=== Data for review ===
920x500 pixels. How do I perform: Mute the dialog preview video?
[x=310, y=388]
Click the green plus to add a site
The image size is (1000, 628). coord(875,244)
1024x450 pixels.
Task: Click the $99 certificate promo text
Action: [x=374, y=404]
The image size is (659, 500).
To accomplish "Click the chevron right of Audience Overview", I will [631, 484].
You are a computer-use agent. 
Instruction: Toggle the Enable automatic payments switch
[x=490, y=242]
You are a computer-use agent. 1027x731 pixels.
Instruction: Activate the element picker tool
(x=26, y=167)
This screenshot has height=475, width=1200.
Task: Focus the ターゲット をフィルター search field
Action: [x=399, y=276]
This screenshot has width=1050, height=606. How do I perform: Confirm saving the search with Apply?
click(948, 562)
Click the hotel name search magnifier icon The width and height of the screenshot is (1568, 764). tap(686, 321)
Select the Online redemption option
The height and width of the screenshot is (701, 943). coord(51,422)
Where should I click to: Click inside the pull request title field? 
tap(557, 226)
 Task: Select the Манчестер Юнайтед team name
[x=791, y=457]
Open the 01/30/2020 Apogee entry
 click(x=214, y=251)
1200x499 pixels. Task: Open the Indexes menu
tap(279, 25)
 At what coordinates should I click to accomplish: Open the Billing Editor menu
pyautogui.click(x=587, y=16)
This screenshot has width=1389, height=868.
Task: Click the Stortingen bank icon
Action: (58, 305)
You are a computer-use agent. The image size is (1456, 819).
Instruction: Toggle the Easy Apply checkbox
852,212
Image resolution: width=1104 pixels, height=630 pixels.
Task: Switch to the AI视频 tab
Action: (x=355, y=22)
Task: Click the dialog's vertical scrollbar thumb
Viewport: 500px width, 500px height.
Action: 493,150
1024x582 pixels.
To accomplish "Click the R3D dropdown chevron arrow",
===
Work request >> Exactly what appears above must be set down again in full.

Answer for the task >>
920x500 pixels. How do I perform: Mute the dialog preview video?
[x=310, y=388]
Click the green plus to add a site
The image size is (1000, 628). coord(875,244)
1024x450 pixels.
Task: Click the $99 certificate promo text
Action: [x=374, y=404]
The image size is (659, 500).
To accomplish "Click the chevron right of Audience Overview", I will [631, 484].
You are a computer-use agent. 
Instruction: Toggle the Enable automatic payments switch
[x=490, y=242]
You are a computer-use agent. 1027x731 pixels.
Instruction: Activate the element picker tool
(x=26, y=167)
This screenshot has height=475, width=1200.
Task: Focus the ターゲット をフィルター search field
Action: [x=399, y=276]
This screenshot has width=1050, height=606. How do I perform: Confirm saving the search with Apply?
click(948, 562)
Click the hotel name search magnifier icon The width and height of the screenshot is (1568, 764). tap(686, 321)
Select the Online redemption option
The height and width of the screenshot is (701, 943). coord(51,422)
Where should I click to: Click inside the pull request title field? 
tap(557, 226)
 Task: Select the Манчестер Юнайтед team name
[x=791, y=457]
Open the 01/30/2020 Apogee entry
 click(x=214, y=251)
1200x499 pixels. Task: Open the Indexes menu
tap(279, 25)
 At what coordinates should I click to accomplish: Open the Billing Editor menu
pyautogui.click(x=587, y=16)
This screenshot has width=1389, height=868.
Task: Click the Stortingen bank icon
Action: (58, 305)
You are a computer-use agent. The image size is (1456, 819).
Instruction: Toggle the Easy Apply checkbox
852,212
Image resolution: width=1104 pixels, height=630 pixels.
Task: Switch to the AI视频 tab
Action: (x=355, y=22)
Task: Click the dialog's vertical scrollbar thumb
Viewport: 500px width, 500px height.
Action: 493,150
1024x582 pixels.
To accomplish "Click the R3D dropdown chevron arrow",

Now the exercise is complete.